[What to produce]: Only the text of the records belongs in the answer, copied exactly and without pictures.

-- Data extracts follows --

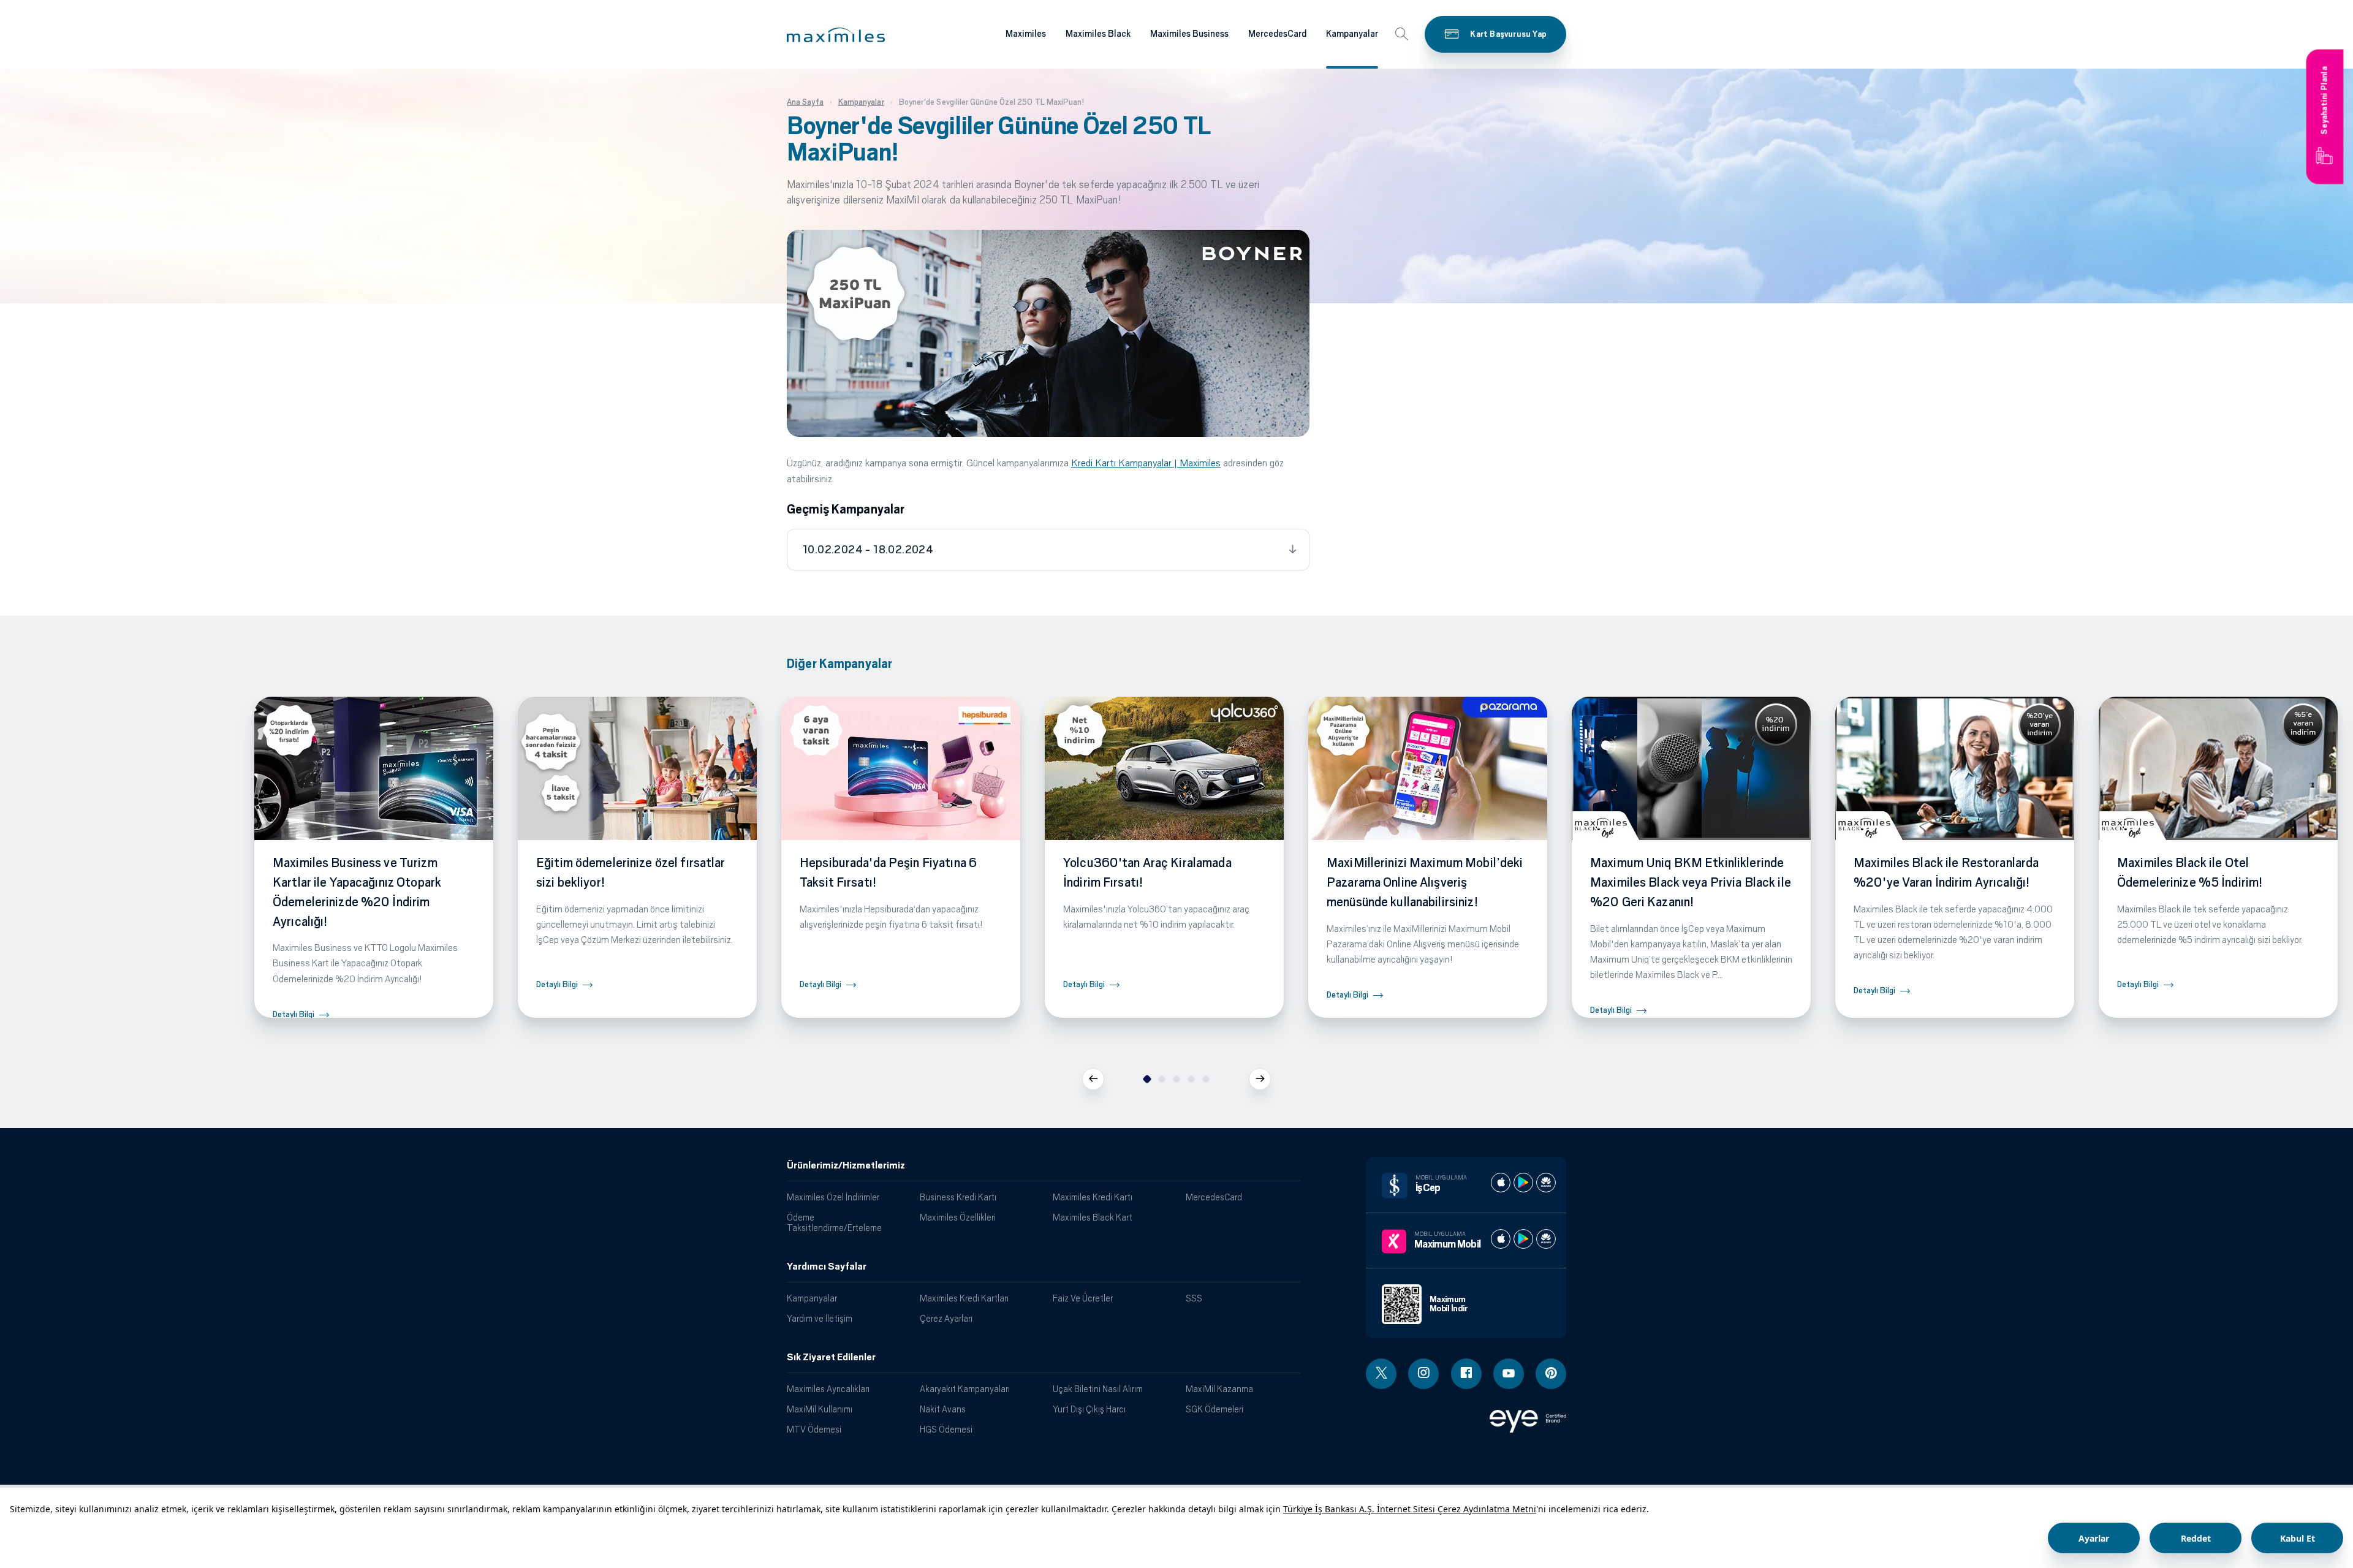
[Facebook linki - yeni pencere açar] (1466, 1373)
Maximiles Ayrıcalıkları (828, 1389)
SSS (1194, 1298)
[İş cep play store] (1523, 1182)
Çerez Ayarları (946, 1318)
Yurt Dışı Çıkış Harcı (1089, 1409)
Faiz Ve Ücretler (1083, 1298)
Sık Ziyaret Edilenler (831, 1357)
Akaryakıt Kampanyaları (965, 1389)
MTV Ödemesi (814, 1429)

-- Data extracts concluded --

[Expected answer]:
[Facebook linki - yeni pencere açar] (1466, 1373)
Maximiles Ayrıcalıkları (828, 1389)
SSS (1194, 1298)
[İş cep play store] (1523, 1182)
Çerez Ayarları (946, 1318)
Yurt Dışı Çıkış Harcı (1089, 1409)
Faiz Ve Ücretler (1083, 1298)
Sık Ziyaret Edilenler (831, 1357)
Akaryakıt Kampanyaları (965, 1389)
MTV Ödemesi (814, 1429)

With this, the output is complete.